Some records
++++++

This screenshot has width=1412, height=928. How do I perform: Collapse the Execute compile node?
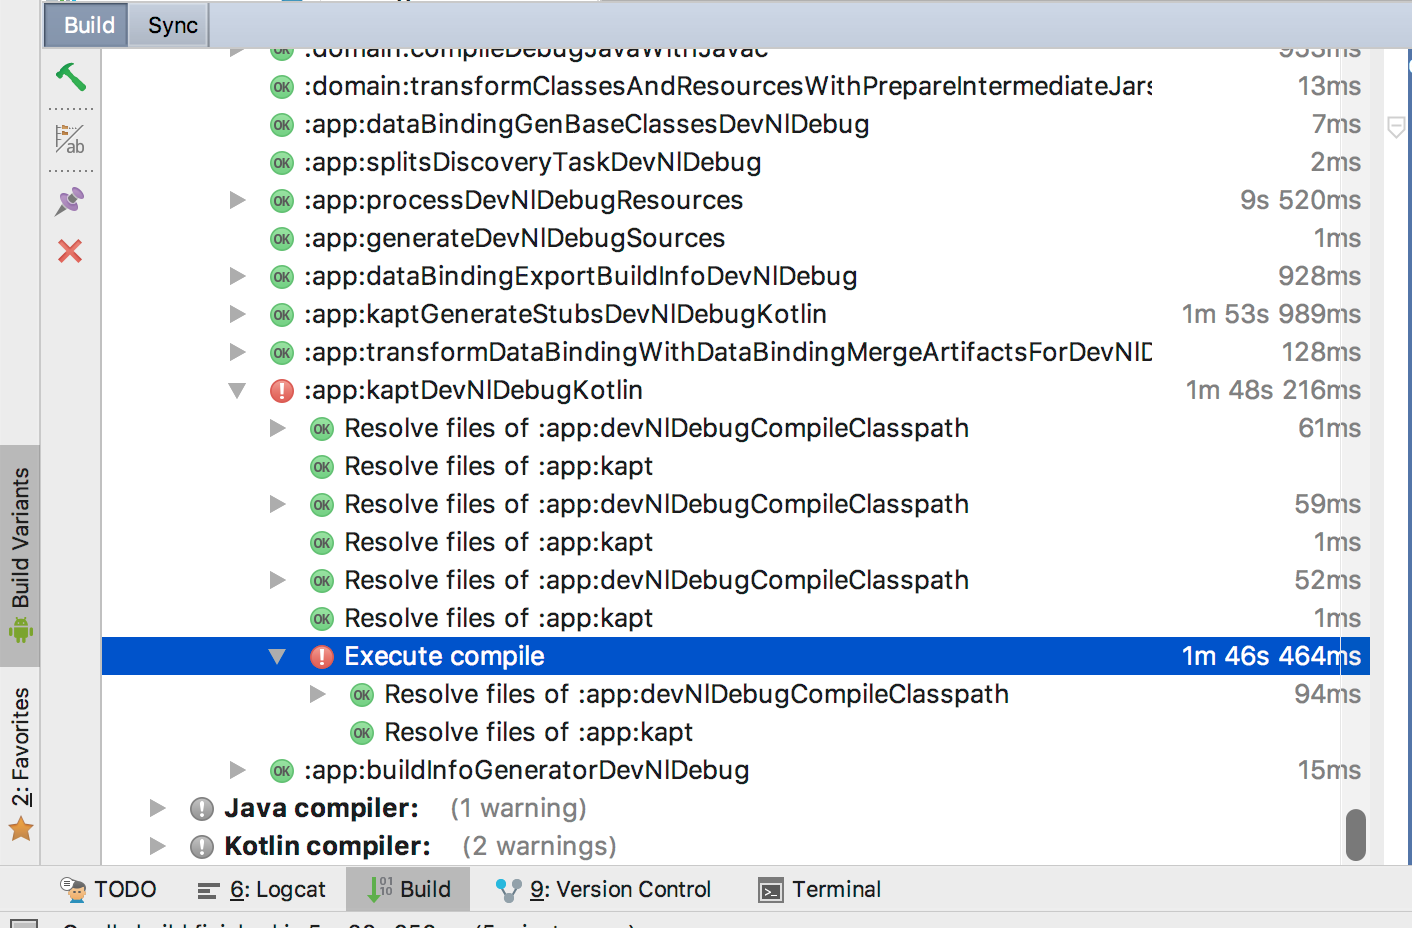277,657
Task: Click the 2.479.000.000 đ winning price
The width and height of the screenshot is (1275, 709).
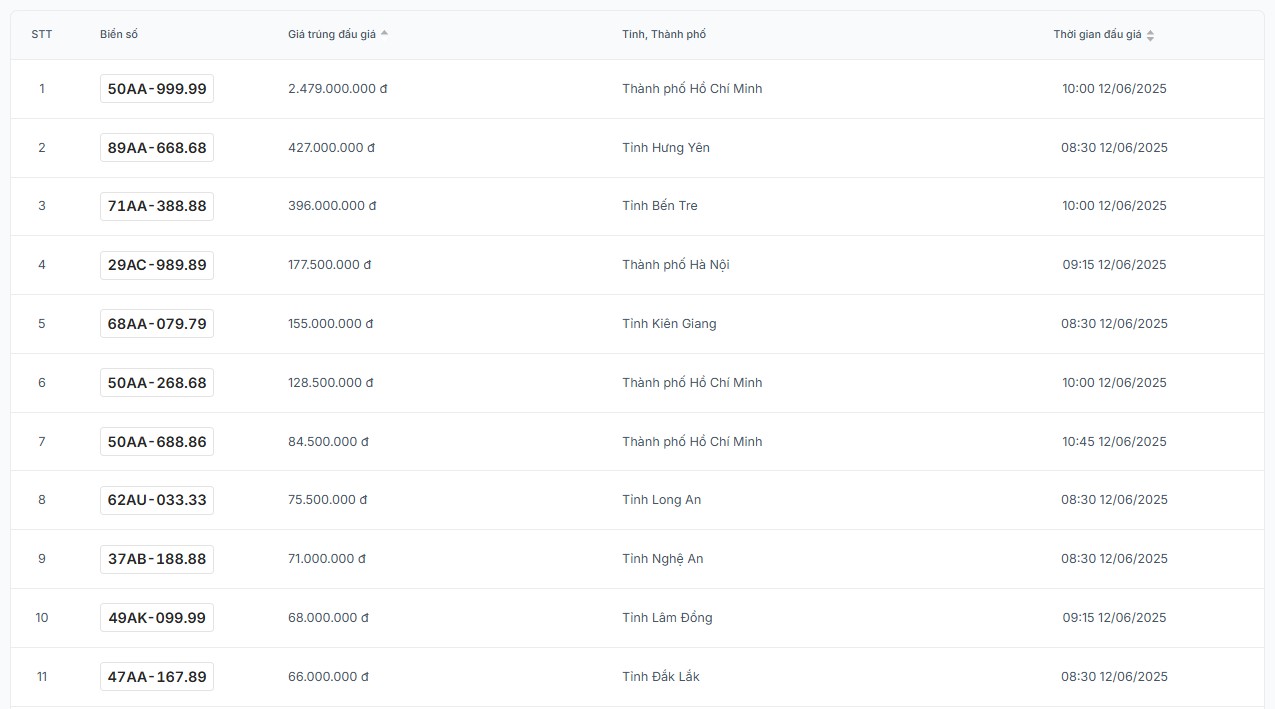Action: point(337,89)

++++++

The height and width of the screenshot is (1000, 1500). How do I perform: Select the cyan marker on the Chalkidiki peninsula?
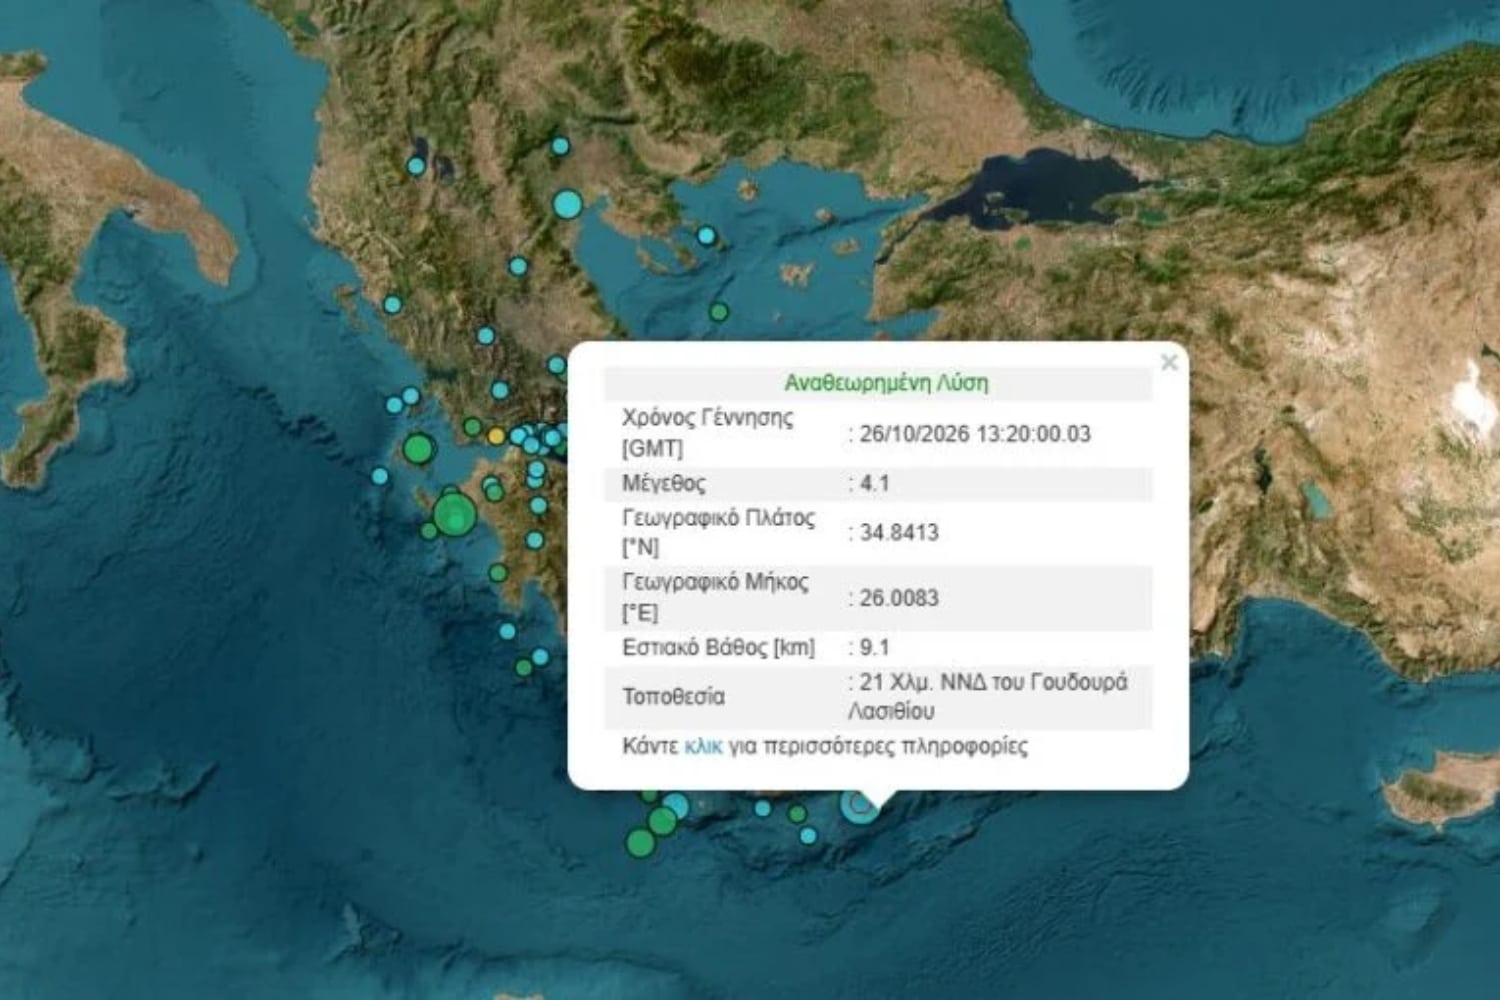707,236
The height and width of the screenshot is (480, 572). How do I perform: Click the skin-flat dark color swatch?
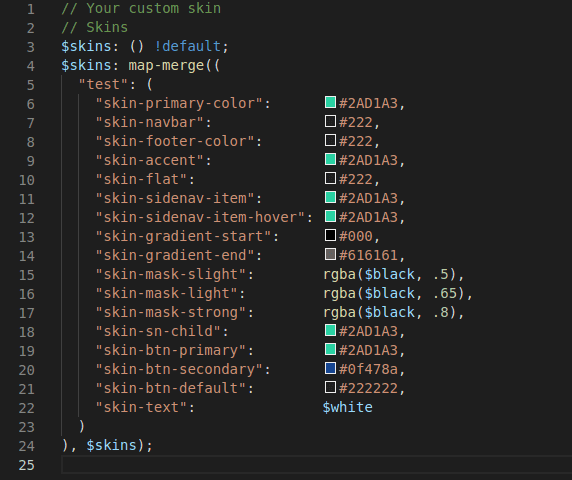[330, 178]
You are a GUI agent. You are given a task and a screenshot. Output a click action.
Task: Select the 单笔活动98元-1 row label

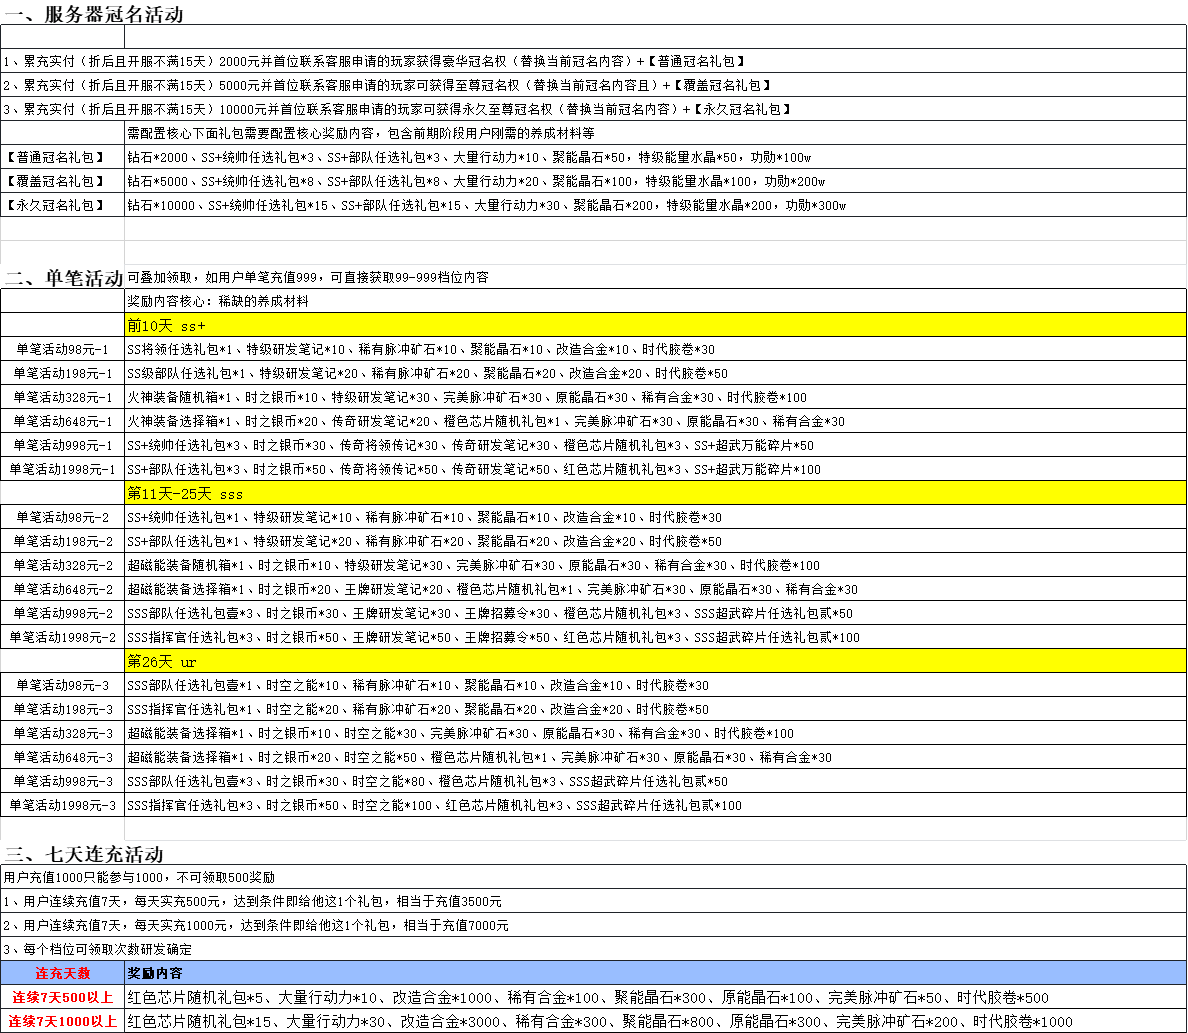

++++++

_Set problem_
Retype the part of the records that opens with the line containing "This screenshot has" and closes with the line containing "Action: point(337,89)", both lines included. Leave the pictures out of your answer.

_Reply_
This screenshot has width=1412, height=928. How do I perform: Collapse the Execute compile node?
277,657
Task: Click the 2.479.000.000 đ winning price
The width and height of the screenshot is (1275, 709).
Action: point(337,89)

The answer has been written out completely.